A €741,286 (US$820,246 – CAN$1,O87,200 – A$1,193,650) grant by the European Union (EU) will expand the work of the Binational School of Psychotherapy (BNSP). This is a unique training program based at Hadassah Hospital in Jerusalem. The award is a remarkable milestone for Project Rozana.

With funding from World Vision Australia (WVA), the BNSP was established in 2016 as a pilot program to train Palestinian and Israeli child psychologists in the latest strategies and techniques for dealing with children suffering from post-traumatic stress disorder (PTSD). The first cohort comprised eight Israelis and eight Palestinians (six from the West Bank and two from Gaza).

The success of the pilot and the resulting professional and personal outcomes encouraged Project Rozana to submit an application for funding under the EU Peacebuiliding Initiative (EUPI). Hadassah Hospital was the lead, together with Hebron-based Green Land Society for Health Development.

The grant is an endorsement of Project Rozana’s approach to people-to-people relationship building. It also meets the EU’s priority for professionalized programs that offer measurable outcomes and scalable models.

Prof. Esti-Galili Weisstub. Hadassah Hospital opening the first session of the 2016 BNSP

The program has three objectives:

  • To contribute to achieving cross-border learning and cooperation between Israeli and Palestinian mental health professionals to enhance psychosocial healthcare to children and adolescents.
  • To improve the mental health of conflict-affected children and adolescents.
  • And to increase professional interaction between Israeli and Palestinian mental health professionals to promote co-existence, to build up mutual trust and enhance shared experiences.

Noting the successful outcomes of the pilot in increasing the professional interaction between the participants, Tim Costello AO, former CEO of WVA, said cross-border cooperation between Israeli and Palestinian mental health professionals is critical to the psychosocial health of children and adolescents.

He also said that the BNSP is contributing to women’s empowerment by ensuring that no less than 50% of students are women.
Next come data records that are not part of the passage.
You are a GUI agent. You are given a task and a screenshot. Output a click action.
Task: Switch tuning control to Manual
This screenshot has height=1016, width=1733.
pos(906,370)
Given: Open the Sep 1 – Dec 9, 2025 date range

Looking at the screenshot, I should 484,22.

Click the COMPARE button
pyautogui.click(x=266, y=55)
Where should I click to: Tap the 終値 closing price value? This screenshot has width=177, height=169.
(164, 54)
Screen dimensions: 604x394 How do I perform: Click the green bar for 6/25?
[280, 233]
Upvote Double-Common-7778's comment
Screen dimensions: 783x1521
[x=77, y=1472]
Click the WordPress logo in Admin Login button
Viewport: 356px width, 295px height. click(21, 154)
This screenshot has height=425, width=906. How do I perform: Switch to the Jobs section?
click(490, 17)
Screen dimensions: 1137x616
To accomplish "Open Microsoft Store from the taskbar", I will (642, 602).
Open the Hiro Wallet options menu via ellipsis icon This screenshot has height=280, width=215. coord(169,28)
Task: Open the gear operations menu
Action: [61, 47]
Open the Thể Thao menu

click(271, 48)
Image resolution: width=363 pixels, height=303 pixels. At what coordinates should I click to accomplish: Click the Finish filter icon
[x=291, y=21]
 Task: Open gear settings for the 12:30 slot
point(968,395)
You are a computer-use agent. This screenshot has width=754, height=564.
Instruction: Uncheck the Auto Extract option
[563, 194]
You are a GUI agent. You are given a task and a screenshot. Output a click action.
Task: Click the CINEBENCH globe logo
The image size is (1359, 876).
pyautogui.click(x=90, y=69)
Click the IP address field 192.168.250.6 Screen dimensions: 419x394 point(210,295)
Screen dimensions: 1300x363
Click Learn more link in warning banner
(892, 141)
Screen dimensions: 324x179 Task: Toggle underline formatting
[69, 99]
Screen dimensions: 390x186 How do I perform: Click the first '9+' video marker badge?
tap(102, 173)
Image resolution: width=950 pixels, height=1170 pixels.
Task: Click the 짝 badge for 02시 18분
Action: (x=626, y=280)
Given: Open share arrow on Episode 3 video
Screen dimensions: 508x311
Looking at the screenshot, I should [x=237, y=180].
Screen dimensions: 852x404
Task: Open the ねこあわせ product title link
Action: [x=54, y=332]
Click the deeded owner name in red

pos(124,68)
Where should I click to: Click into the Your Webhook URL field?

The EU grant will enable 60 Israeli and Palestinian psychotherapists working in the field of child and adolescent mental health to complete the course. It will also fund the BNSP to undertake curriculum development and accreditation by the World Health Organization (WHO).

According to Ron Finkel AM, Chair of Project Rozana International:

“The decision is an endorsement of our work, our values and the importance of building cross-border professional networks. It also recognises Project Rozana’s support for children from Israel and Palestine, who are dealing with many trauma-related issues resulting from the ongoing conflict. These include issues like bullying, domestic violence and sexual abuse.”

John Lyndon, Executive Director of Alliance for Middle East Peace (ALLMEP) welcomed the EU’s decision to support Project Rozana. He noted that the EUPI is now the largest pot of resources available to projects with Israeli and Palestinian cooperation at their core.

The BNSP is an important element of Project Rozana’s training programs, all of which will have the long term benefit of lessening Palestinian dependence on the Israeli healthcare system.